# Task description:
From the listing below, how many lines hold the word "screenshot"? Write only the number.

# Data to examine:
****************

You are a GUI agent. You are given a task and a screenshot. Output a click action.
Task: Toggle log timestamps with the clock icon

****************

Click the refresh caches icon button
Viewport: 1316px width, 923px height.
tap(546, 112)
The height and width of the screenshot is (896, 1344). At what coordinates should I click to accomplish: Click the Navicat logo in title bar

****************

# Task answer:
2